Hard water & Driftwood

mox

AC Members
Mar 18, 2003
25
0
0
Visit site
I wanted to start keeping some mystery snails and I know snails like hard water, but I also have lots of wood in my aquariums, from old stumps or driftwood which I read softens water... Is this true and if so what causes that?
 
I guess depending on what wood you have and how old it is the wood leeches tannins into the water - which make it more acidic - meaning it lowers the pH.
Do you know what your pH is ?
 
The wood I am using some old pine (fat lighter) from a swampy area... I'm not sure what the PH is now because the wood was recently added and I'm not at home currently to check things out.
 
I just recently got some snails so went through the whole water parameters/ calcium etc spiel.
Even if you have fairly soft water or low pH you can help the snails out by providing calcium.
Some people use other snail shells for that, add crushed coral to their tank/ filter (but that also changes pH - something you need to know about) or add a calcium supplement or feed calcium rich foods.
There is "heet(sp) driveway salt" thats mainly calcium chloride - and which you can find at home depot etc.
You can also get cuttlebone from the pet store and put a piece in the tank for the snails to graze on and obtain calcium for their shells.
I assume there is a limit to all this though - i am sure if you have extremely low pH their shells would dissolve so fast that even helping with calcium doesnt work. So knowing your current pH would probably be important.
I also hope others will chime in as i am in no way a snail expert.
 
Actually, Hannys Papa covered it all pretty well, excepting that long-term the older parts of the shell (which the snail cannot renew) will erode in soft acid water. I have had MTS with white shell tips (rather than dark brown) in softer acid water as they reach full size, due to erosion.
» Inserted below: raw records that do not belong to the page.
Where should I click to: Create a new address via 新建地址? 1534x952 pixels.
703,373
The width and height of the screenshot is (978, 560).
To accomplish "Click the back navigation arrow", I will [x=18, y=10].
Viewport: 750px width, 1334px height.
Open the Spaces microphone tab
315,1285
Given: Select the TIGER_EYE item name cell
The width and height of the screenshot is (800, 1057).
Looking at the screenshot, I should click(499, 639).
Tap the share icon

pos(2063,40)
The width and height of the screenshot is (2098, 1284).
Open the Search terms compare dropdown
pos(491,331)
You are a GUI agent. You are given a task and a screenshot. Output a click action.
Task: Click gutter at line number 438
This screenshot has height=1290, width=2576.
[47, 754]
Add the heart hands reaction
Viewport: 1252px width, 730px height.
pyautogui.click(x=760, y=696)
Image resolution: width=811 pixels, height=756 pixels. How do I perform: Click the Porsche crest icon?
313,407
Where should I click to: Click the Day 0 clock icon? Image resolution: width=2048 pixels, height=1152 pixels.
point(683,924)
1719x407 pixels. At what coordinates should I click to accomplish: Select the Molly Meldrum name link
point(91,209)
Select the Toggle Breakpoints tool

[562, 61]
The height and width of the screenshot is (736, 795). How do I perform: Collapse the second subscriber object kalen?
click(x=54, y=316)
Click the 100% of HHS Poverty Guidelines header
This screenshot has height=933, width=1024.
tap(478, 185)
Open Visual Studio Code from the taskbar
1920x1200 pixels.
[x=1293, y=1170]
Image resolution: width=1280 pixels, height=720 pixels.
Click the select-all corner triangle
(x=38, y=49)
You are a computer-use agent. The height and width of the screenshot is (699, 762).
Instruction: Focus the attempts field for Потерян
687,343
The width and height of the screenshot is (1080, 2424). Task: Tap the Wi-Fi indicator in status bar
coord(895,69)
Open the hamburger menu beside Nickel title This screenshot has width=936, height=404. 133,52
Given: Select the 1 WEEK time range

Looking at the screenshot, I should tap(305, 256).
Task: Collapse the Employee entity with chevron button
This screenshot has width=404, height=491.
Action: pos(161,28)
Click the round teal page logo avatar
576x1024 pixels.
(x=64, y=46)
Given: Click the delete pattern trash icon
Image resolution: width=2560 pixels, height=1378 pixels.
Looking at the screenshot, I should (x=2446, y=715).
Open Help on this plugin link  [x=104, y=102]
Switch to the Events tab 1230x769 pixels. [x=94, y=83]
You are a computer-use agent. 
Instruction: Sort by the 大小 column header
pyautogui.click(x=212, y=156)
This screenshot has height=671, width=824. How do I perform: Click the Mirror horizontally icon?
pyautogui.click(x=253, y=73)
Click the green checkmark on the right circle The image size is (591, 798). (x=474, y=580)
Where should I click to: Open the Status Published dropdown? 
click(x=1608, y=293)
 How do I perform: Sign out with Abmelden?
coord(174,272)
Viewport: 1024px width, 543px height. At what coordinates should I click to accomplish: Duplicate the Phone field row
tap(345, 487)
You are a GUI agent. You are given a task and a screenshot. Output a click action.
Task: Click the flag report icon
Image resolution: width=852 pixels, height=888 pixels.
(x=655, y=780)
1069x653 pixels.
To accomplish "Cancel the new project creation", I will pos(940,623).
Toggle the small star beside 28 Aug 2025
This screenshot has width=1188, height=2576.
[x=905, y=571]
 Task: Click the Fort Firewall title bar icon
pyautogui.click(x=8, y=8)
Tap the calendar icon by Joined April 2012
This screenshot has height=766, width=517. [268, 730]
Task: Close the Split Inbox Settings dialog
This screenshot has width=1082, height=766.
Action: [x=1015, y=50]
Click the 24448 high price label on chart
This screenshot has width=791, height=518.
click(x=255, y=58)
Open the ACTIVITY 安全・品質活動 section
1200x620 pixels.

But driftwood, unless massive quantities, does not soften water that much. In water which is moderately soft to soft you may be able to detech some decreases. In harder water, especially if you do good routine water changes, you may see some brown tinting of the water, but are unlikely to see much softening.
 
Serendipity

See the tannins leach from the wood and lower the pH. You put shells in to help the snails and inverts grow their shells. Then the snails & inverts have a population boom and lower you pH by consuming calcium to support their growth. You add "filter media" which is basically crushed coral (think of coral as an endangered natural resource like baby seals except hard and bony and stonelike with millions of stinging poison cells) to your filter to add calcium. Meanwhile you have stalawtites (well stala"g"tites are on the "G"round and stala"c"tites are on the "C"eiling) growing off of your aquarium wall to the heater from repeated calcium bombings.

A. Is that a snail?

B. Yes. Yes it is.

A. But it's the size of a small dog!

B. Here, throw it a potato.
:help:
 
Tannin. It's is an acid that all wood has. If you boil it enough most of the tannin will come out however it will always leak a little bit. If you want to raise the PH it would be touhg but to keep it steady you should be fine.